[Opening Given entries section]

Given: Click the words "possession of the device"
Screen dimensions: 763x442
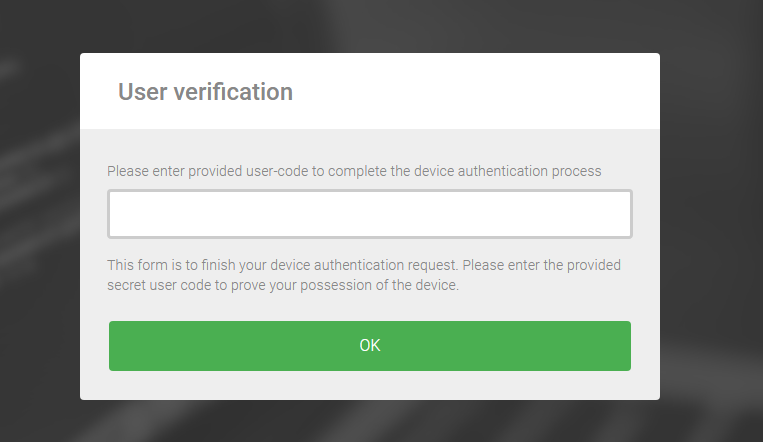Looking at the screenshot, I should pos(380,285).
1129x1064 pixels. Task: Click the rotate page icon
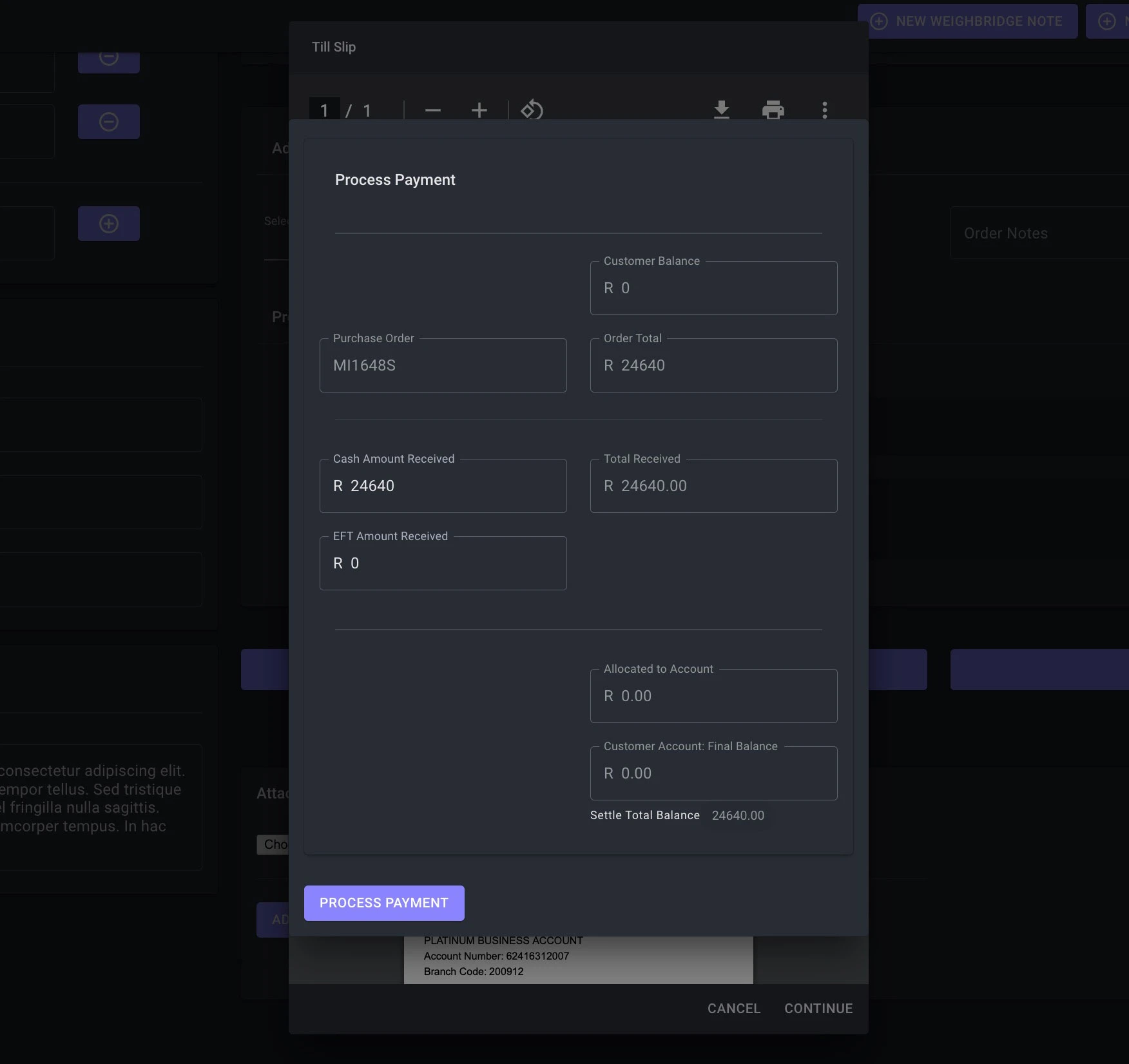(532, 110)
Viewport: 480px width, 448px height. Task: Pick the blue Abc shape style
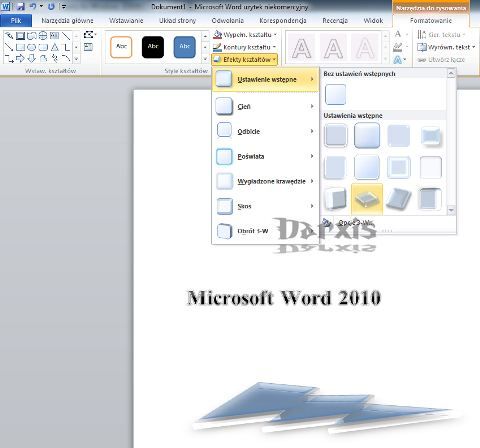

[Closing Given entries section]

Please reproduce the entries from above exactly; images are not part of the copy.

Given: Click the words "possession of the device"
Screen dimensions: 763x442
Looking at the screenshot, I should pos(380,285).
1129x1064 pixels. Task: Click the rotate page icon
(532, 110)
Viewport: 480px width, 448px height. Task: Pick the blue Abc shape style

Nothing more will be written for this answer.